Sony and Phillips entered the digital audio realm with a domestic format of their own, S/PDIF, which utilized both coaxial (phono) and Toslink (optical) connections. The auxiliary information and metadata for AES/EBU and S/PDIF differ slightly, but the audio formatting is the same, meaning both can be interconnected without much trouble.

What are “bits” and “kHz”?

Bits are the basic unit of data when transferring digital audio. Bit depth refers to the dynamic range while bit rate refers to the speed and playback quality. Kilohertz, or kHz, refers to bandwidth and is related to the speeds of bits per second. Greater bandwidth means faster data speed overall.
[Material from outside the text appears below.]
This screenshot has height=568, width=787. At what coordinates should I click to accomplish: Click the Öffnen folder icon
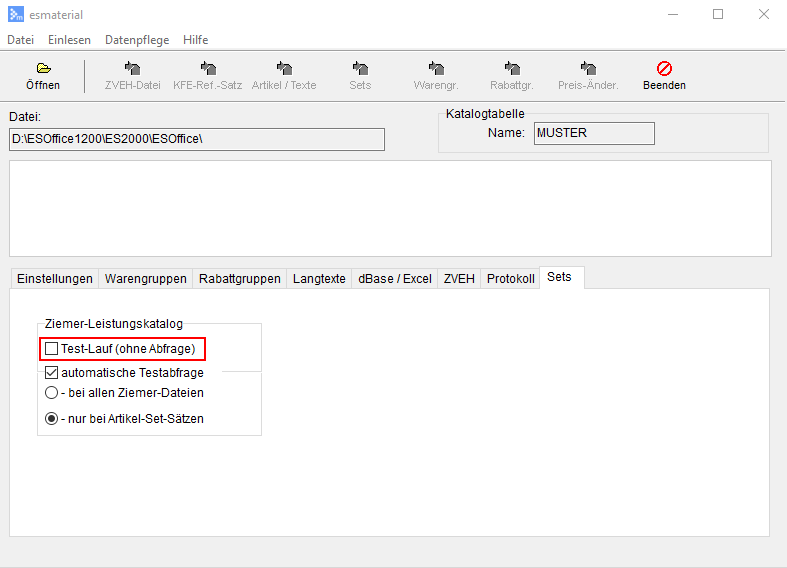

So let’s say you’re trying to connect a pair of Edifier R1280DB speakers, which use S/PDIF, into an Allen & Heath Qu-24 Digital Mixer, which uses AES/EBU. What would you need between them in order to make that connection work?

Compatible Audio Interface Products

S/PDIF Optical (Toslink) to AES/EBU

The Hosa ODL-312 is designed to take S/PDIF Optical to AES/EBU. This is a 2-channel interface that can do simultaneous conversion in both directions if required, and supports up to 24-bit/96 kHz S/PDIF audio.


The Hosa CDL-313 is designed to take S/PDIF Coax to AES/EBU. This is also a 2-channel interface that can do simultaneous conversion in both directions if required, and supports up to 24-bit/96 kHz S/PDIF audio.

*Be aware that these are digital format converters, not to be confused with analog-to-digital converters, which function very differently.

To learn more about the Hosa digital interfaces and where to purchase, follow the link here.


Testing Cables – Why Use a Cable Tester?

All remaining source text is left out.